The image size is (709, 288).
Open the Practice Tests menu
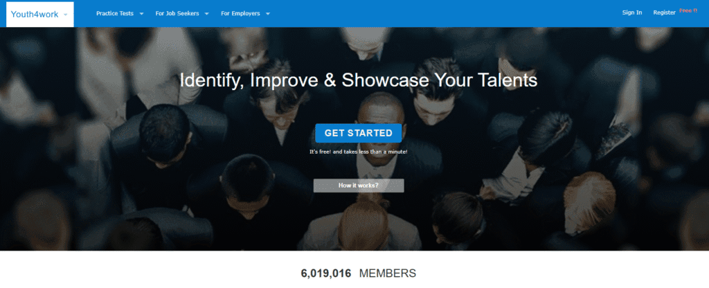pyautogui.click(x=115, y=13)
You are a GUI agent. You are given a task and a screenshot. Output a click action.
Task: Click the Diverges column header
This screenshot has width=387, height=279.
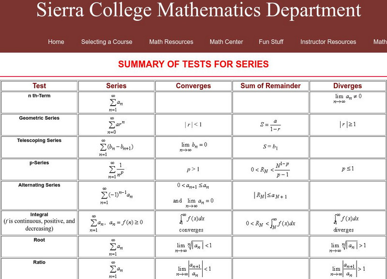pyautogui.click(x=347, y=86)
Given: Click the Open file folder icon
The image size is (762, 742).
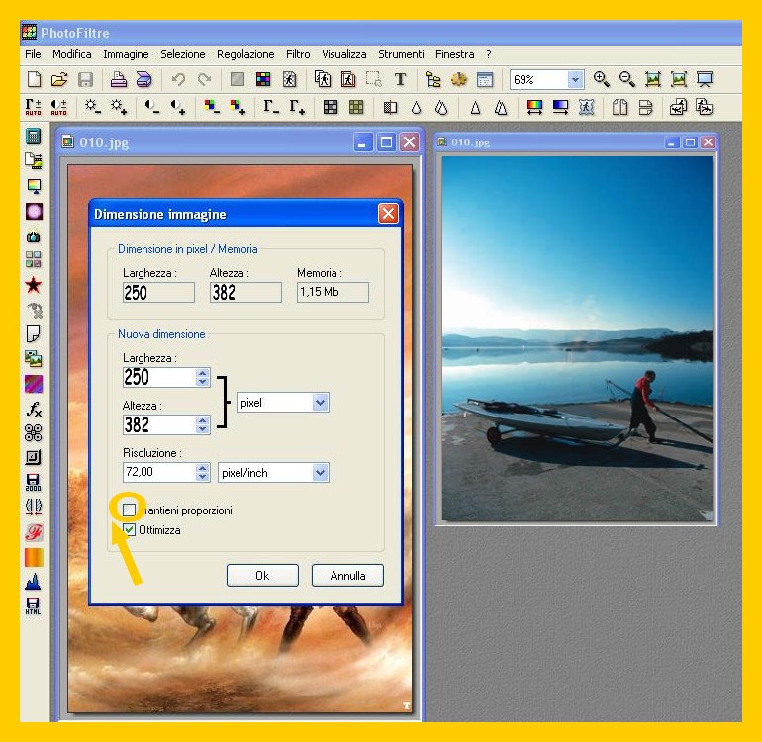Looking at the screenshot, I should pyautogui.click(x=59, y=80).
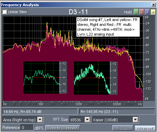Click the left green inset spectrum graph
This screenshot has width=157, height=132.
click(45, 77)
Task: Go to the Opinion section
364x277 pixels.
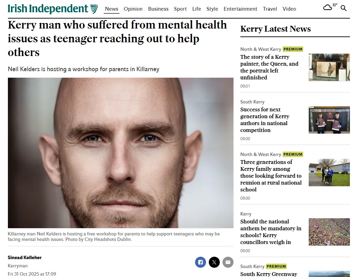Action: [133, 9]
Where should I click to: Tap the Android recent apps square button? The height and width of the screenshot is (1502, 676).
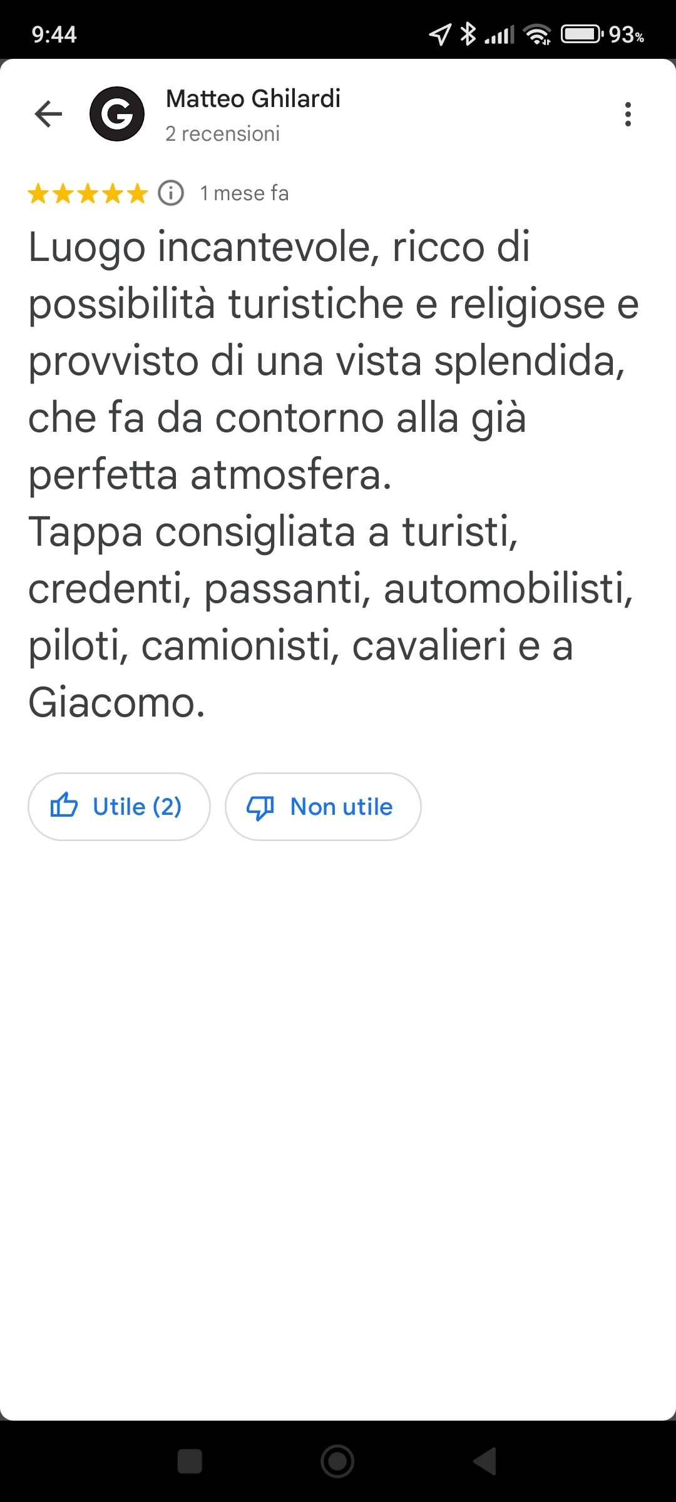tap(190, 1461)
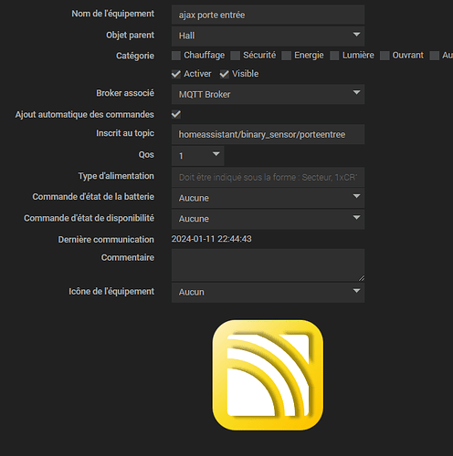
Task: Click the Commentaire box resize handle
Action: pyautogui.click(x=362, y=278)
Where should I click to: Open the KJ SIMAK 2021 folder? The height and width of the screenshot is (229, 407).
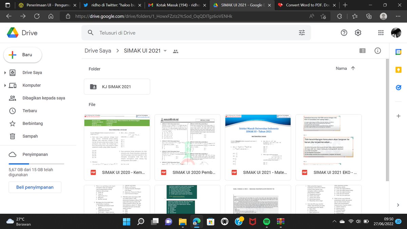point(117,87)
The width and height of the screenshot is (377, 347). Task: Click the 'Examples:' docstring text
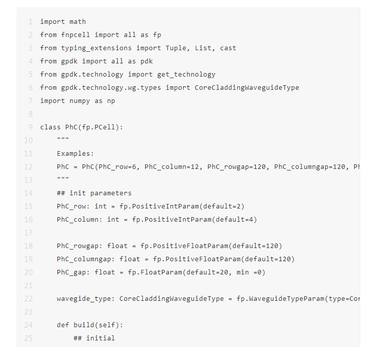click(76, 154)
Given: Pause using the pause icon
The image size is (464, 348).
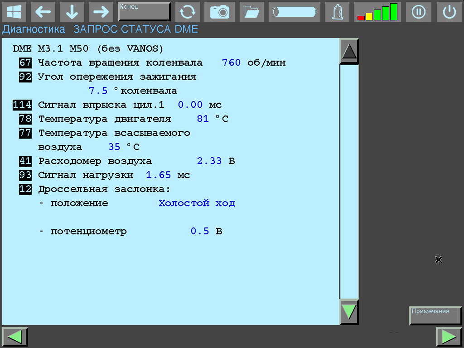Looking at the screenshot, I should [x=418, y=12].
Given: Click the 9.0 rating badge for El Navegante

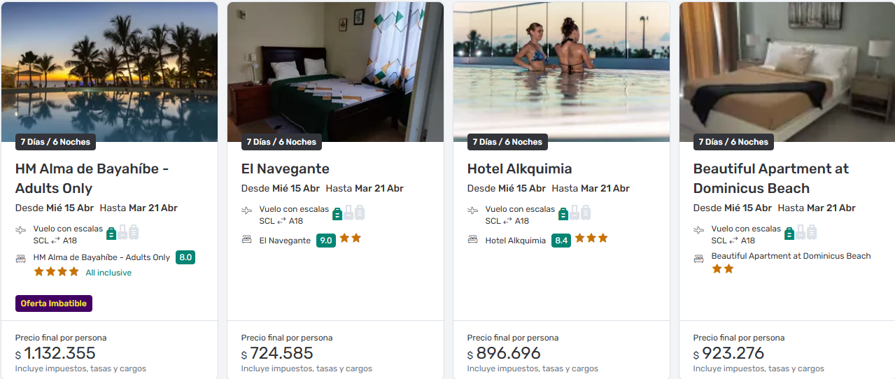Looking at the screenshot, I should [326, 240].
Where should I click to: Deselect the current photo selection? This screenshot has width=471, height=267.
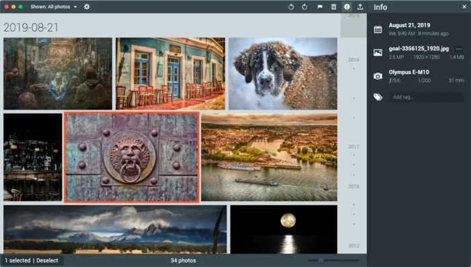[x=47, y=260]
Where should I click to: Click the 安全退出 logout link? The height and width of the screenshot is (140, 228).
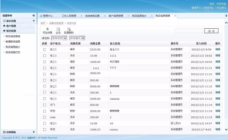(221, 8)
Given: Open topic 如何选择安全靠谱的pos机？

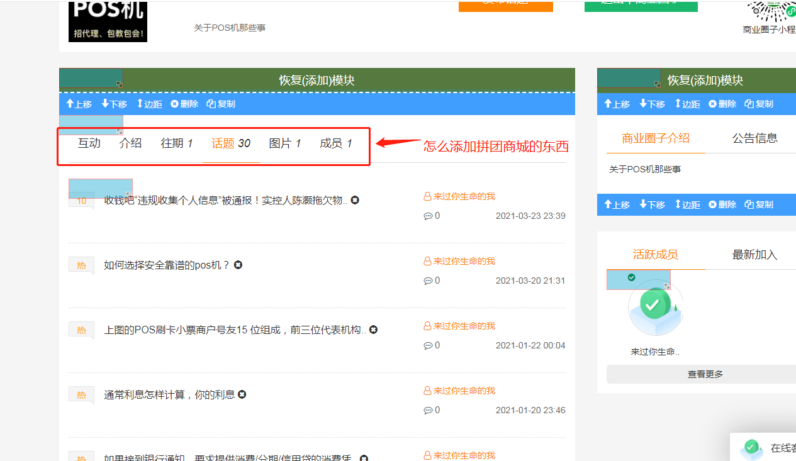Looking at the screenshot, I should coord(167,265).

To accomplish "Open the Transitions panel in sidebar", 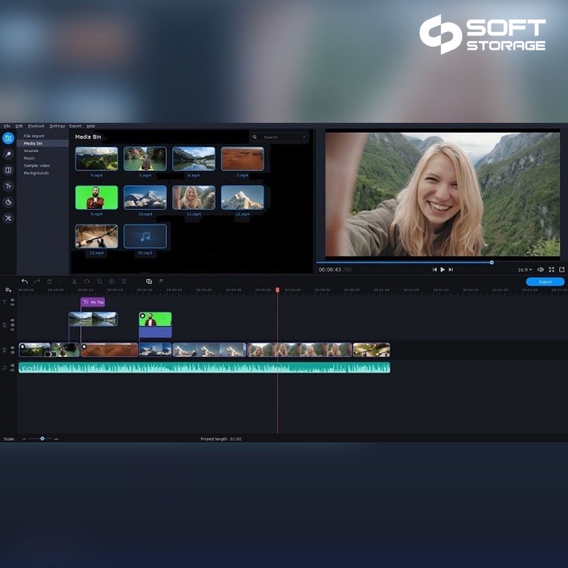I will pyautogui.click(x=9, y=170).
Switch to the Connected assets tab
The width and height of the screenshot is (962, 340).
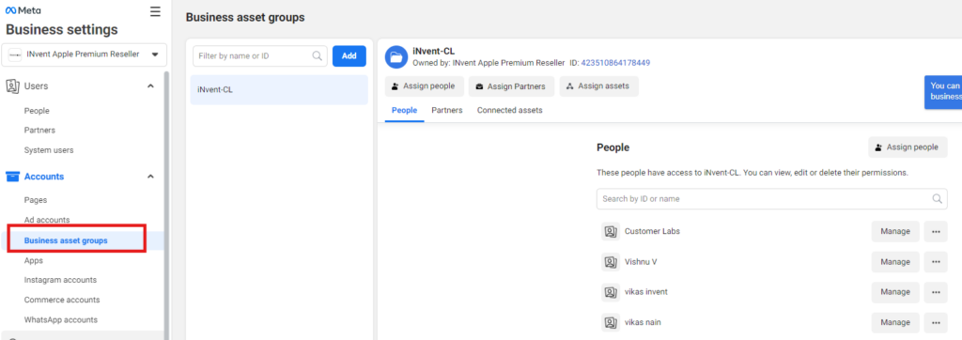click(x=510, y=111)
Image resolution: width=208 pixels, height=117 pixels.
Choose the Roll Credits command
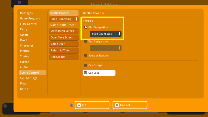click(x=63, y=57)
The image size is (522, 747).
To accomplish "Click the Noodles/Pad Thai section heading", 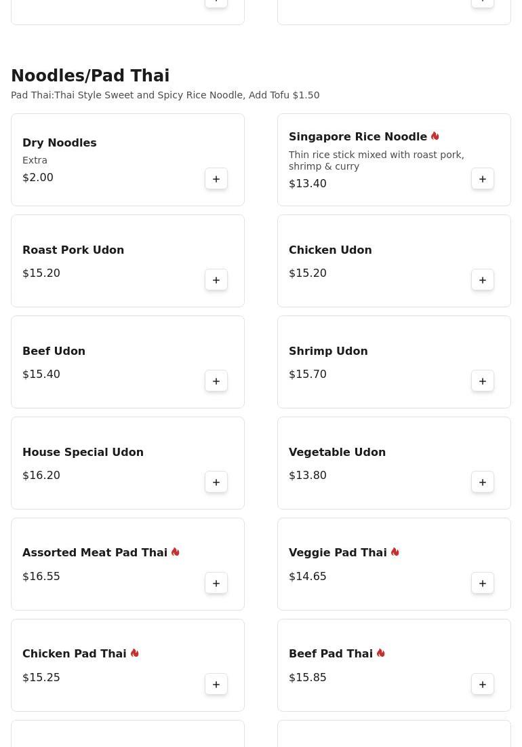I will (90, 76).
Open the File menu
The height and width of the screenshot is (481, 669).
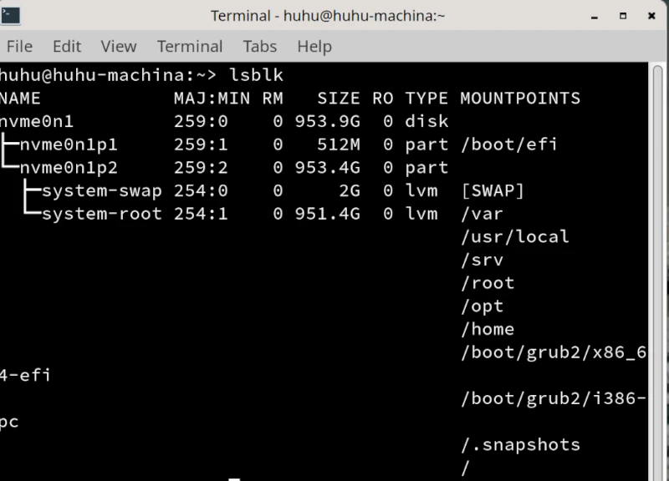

What you will do
Your reply should hold every line from the data that contains "icon", copied in full.

Result of the task
Given: Click the Open file folder icon
Given: Pause using the pause icon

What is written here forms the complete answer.